[Your assignment] Restate word for word every line from the top of the data below down through the line that holds "Vesti (194, 122)".

[[ Supplied data, beginning ]]

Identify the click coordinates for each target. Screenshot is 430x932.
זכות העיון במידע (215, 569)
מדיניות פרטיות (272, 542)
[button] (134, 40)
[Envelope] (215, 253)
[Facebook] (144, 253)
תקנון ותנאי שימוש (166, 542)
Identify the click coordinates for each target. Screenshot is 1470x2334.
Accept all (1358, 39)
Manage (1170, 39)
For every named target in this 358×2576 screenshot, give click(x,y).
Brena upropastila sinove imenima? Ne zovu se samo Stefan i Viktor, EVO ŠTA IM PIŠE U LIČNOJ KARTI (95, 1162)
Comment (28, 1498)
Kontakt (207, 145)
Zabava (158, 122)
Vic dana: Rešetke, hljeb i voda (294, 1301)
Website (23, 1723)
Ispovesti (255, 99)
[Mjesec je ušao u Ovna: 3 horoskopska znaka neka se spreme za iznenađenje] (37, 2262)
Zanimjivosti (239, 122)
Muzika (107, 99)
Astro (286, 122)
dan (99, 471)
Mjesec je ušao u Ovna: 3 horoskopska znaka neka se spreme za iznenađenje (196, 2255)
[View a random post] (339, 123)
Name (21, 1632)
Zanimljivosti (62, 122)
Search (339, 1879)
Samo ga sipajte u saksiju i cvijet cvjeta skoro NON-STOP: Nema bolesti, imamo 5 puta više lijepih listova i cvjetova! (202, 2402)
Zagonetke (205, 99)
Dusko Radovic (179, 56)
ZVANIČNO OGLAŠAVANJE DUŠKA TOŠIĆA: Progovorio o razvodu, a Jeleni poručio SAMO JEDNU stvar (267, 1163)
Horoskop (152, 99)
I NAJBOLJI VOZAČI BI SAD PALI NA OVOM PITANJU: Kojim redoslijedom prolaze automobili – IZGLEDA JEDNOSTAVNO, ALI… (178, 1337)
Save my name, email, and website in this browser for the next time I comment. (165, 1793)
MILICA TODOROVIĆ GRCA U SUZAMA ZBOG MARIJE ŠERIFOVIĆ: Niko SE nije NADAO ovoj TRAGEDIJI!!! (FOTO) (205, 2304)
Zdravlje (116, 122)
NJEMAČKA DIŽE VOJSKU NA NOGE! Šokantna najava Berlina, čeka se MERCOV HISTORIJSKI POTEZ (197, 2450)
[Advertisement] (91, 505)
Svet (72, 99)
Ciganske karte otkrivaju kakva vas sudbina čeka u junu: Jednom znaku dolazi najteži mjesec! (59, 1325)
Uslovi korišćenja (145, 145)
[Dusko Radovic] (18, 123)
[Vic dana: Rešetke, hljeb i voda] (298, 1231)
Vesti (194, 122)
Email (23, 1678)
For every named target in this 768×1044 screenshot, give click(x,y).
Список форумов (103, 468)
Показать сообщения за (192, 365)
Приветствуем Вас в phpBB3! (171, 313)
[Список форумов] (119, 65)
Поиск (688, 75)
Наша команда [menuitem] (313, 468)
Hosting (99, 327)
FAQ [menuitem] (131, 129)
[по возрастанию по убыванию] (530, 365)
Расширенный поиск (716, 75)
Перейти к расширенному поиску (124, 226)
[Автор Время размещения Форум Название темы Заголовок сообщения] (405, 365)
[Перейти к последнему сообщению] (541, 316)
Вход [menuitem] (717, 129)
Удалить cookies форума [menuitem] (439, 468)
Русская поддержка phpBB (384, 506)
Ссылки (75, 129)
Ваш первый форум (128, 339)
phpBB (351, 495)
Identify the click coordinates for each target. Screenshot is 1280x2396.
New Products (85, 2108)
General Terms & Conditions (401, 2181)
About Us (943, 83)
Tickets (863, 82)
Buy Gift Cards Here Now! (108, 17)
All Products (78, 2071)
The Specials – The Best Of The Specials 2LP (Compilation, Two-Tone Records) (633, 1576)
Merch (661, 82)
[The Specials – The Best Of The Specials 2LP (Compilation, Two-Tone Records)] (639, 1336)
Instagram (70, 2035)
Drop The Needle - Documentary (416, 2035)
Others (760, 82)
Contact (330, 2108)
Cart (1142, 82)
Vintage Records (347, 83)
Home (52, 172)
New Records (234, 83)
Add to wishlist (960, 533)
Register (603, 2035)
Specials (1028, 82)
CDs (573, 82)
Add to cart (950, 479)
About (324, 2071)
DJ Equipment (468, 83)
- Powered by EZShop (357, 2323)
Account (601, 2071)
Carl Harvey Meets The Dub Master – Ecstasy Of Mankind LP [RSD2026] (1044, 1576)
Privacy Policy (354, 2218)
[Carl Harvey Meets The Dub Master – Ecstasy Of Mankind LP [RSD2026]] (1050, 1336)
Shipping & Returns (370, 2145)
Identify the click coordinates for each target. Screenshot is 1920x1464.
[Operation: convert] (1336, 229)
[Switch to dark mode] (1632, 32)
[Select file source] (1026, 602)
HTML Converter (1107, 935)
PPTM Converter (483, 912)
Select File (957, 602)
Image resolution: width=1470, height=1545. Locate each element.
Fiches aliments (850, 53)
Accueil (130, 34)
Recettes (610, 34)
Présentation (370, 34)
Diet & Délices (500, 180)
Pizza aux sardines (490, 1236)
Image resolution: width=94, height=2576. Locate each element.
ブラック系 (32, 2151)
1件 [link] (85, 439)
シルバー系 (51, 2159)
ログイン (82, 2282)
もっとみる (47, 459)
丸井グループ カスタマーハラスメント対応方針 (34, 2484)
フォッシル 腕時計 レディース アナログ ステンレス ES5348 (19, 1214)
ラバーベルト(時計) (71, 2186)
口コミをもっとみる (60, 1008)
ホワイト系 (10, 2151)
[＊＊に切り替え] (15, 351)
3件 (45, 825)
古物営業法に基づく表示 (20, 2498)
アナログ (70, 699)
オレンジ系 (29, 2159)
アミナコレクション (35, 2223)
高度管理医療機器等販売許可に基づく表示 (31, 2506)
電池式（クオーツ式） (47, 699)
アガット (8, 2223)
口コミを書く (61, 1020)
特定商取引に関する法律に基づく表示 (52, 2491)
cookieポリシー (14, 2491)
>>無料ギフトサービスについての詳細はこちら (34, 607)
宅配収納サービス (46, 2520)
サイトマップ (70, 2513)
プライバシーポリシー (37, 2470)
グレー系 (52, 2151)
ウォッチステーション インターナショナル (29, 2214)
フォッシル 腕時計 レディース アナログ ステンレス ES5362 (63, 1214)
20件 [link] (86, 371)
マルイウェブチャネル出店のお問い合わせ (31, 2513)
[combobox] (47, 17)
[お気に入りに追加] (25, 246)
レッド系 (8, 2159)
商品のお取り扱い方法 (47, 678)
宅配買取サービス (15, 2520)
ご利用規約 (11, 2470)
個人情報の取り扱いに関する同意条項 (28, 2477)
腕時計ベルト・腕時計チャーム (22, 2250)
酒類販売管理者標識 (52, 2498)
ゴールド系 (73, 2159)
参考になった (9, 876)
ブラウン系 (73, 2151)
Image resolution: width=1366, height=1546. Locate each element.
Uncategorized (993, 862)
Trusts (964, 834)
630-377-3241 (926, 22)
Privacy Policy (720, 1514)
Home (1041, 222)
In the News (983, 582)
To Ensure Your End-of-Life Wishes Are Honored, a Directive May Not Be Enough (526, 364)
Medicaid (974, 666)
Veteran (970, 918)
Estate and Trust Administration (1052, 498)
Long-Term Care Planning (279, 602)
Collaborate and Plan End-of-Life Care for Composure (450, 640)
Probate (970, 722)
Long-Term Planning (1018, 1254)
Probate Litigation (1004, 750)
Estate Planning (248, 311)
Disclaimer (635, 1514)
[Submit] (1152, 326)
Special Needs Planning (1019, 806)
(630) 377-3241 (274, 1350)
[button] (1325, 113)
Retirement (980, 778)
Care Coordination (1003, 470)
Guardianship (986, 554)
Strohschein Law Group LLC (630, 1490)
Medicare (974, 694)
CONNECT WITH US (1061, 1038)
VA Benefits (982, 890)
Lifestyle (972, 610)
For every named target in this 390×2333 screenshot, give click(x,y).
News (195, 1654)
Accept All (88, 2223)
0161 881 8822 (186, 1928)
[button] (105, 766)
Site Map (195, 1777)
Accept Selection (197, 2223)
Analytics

[[ Supplied data, end ]]

[Solution for this task]
Identify the click coordinates for each target. Screenshot is 430x932.
זכות העיון במידע (215, 569)
מדיניות פרטיות (272, 542)
[button] (134, 40)
[Envelope] (215, 253)
[Facebook] (144, 253)
תקנון ותנאי שימוש (166, 542)
Identify the click coordinates for each target. Screenshot is 1470x2334.
Accept all (1358, 39)
Manage (1170, 39)
For every named target in this 358×2576 screenshot, give click(x,y).
Brena upropastila sinove imenima? Ne zovu se samo Stefan i Viktor, EVO ŠTA IM PIŠE U LIČNOJ KARTI (95, 1162)
Comment (28, 1498)
Kontakt (207, 145)
Zabava (158, 122)
Vic dana: Rešetke, hljeb i voda (294, 1301)
Website (23, 1723)
Ispovesti (255, 99)
[Mjesec je ušao u Ovna: 3 horoskopska znaka neka se spreme za iznenađenje] (37, 2262)
Zanimjivosti (239, 122)
Muzika (107, 99)
Astro (286, 122)
dan (99, 471)
Mjesec je ušao u Ovna: 3 horoskopska znaka neka se spreme za iznenađenje (196, 2255)
[View a random post] (339, 123)
Name (21, 1632)
Zanimljivosti (62, 122)
Search (339, 1879)
Samo ga sipajte u saksiju i cvijet cvjeta skoro NON-STOP: Nema bolesti, imamo 5 puta više lijepih listova i cvjetova! (202, 2402)
Zagonetke (205, 99)
Dusko Radovic (179, 56)
ZVANIČNO OGLAŠAVANJE DUŠKA TOŠIĆA: Progovorio o razvodu, a Jeleni poručio SAMO JEDNU stvar (267, 1163)
Horoskop (152, 99)
I NAJBOLJI VOZAČI BI SAD PALI NA OVOM PITANJU: Kojim redoslijedom prolaze automobili – IZGLEDA JEDNOSTAVNO, ALI… (178, 1337)
Save my name, email, and website in this browser for the next time I comment. (165, 1793)
MILICA TODOROVIĆ GRCA U SUZAMA ZBOG MARIJE ŠERIFOVIĆ: Niko SE nije NADAO ovoj TRAGEDIJI!!! (FOTO) (205, 2304)
Zdravlje (116, 122)
NJEMAČKA DIŽE VOJSKU NA NOGE! Šokantna najava Berlina, čeka se MERCOV HISTORIJSKI POTEZ (197, 2450)
[Advertisement] (91, 505)
Svet (72, 99)
Ciganske karte otkrivaju kakva vas sudbina čeka u junu: Jednom znaku dolazi najteži mjesec! (59, 1325)
Uslovi korišćenja (145, 145)
[Dusko Radovic] (18, 123)
[Vic dana: Rešetke, hljeb i voda] (298, 1231)
Vesti (194, 122)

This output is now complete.